(Request) Pull out every line of the data below that contains the string "sidebar", matching case exactly.

===============

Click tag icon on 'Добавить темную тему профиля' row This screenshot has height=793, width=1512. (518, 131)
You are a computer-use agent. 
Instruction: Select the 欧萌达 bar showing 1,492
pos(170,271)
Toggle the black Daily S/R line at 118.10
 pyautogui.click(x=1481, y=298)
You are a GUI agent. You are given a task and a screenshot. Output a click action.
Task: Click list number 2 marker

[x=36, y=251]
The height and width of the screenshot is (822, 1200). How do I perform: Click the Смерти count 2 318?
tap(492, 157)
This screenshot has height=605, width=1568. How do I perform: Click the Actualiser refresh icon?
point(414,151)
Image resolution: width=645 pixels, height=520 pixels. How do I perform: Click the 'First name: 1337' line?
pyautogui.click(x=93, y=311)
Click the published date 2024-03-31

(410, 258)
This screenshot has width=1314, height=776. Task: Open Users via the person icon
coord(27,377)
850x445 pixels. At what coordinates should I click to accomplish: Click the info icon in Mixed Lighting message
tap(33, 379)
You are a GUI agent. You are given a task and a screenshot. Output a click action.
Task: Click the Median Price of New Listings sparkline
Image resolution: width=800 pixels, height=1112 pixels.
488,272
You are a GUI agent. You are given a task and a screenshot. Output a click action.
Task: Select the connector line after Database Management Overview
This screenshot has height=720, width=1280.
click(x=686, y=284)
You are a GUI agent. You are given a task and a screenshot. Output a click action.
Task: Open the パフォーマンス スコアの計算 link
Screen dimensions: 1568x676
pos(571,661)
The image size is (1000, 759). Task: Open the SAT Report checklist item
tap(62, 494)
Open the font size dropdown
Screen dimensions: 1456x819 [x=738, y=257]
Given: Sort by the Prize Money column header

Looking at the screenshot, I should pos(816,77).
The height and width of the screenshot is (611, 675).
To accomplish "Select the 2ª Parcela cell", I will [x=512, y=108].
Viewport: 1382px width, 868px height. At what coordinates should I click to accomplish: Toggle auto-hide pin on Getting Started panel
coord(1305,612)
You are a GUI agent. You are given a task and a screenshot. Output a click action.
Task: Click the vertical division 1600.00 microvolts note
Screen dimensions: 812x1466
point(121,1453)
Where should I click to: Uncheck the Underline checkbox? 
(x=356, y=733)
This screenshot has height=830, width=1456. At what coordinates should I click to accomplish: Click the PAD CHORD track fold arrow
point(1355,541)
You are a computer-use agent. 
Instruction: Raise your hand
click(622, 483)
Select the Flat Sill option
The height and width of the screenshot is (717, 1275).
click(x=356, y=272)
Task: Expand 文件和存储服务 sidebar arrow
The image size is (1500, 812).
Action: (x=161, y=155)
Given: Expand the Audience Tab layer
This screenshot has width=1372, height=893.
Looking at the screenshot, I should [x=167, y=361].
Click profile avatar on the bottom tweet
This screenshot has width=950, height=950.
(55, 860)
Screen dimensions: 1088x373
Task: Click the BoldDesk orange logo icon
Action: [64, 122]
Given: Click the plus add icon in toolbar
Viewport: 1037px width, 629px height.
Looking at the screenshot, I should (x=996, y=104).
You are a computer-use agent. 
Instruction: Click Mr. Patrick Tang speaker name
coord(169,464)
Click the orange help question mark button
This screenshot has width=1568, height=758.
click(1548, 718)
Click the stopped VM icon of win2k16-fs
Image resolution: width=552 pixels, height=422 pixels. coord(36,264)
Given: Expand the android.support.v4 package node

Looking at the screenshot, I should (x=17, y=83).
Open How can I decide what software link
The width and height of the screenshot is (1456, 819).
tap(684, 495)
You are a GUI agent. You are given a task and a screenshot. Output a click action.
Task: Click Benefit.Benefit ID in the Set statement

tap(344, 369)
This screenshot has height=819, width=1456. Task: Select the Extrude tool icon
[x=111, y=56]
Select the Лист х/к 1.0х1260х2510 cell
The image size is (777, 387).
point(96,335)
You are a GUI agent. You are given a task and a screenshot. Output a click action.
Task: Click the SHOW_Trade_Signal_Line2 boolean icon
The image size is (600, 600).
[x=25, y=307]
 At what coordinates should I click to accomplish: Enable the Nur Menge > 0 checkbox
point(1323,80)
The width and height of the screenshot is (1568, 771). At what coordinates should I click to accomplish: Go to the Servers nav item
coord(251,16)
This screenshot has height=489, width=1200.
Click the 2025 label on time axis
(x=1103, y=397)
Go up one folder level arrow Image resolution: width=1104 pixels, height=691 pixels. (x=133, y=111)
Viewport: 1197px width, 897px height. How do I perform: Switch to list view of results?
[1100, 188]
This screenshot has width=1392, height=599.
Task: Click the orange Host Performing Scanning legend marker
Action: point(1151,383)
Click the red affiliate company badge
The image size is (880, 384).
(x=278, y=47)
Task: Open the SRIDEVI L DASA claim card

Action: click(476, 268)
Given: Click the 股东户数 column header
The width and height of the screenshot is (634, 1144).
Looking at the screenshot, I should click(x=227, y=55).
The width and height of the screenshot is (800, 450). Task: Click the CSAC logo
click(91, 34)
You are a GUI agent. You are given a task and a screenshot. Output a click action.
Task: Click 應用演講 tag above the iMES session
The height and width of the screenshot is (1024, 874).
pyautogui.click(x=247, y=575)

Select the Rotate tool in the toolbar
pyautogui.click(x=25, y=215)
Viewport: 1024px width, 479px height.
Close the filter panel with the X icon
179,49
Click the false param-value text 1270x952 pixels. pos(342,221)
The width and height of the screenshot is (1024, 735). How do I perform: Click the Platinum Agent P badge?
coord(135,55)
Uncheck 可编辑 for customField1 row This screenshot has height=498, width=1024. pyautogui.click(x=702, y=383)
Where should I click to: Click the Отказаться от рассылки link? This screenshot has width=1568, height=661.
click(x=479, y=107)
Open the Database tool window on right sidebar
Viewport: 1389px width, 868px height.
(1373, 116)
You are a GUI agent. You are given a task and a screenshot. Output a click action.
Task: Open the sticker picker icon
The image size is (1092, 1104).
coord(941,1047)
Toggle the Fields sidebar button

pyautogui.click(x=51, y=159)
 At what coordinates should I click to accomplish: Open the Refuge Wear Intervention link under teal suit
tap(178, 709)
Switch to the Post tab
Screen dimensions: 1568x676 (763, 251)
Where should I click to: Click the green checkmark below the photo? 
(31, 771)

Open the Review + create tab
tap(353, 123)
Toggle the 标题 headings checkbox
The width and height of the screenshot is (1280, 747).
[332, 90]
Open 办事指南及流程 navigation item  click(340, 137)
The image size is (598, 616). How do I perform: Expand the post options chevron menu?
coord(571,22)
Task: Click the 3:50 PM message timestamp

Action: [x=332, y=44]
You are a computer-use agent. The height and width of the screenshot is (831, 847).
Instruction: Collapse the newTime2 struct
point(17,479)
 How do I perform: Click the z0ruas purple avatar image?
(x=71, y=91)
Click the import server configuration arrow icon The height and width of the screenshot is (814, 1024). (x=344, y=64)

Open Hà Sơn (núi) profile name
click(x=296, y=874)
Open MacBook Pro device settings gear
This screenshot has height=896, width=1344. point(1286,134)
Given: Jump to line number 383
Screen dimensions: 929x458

===============

(Exercise result)
Task: Expand 文件和存储服务 sidebar arrow
Open the Database tool window on right sidebar
Toggle the Fields sidebar button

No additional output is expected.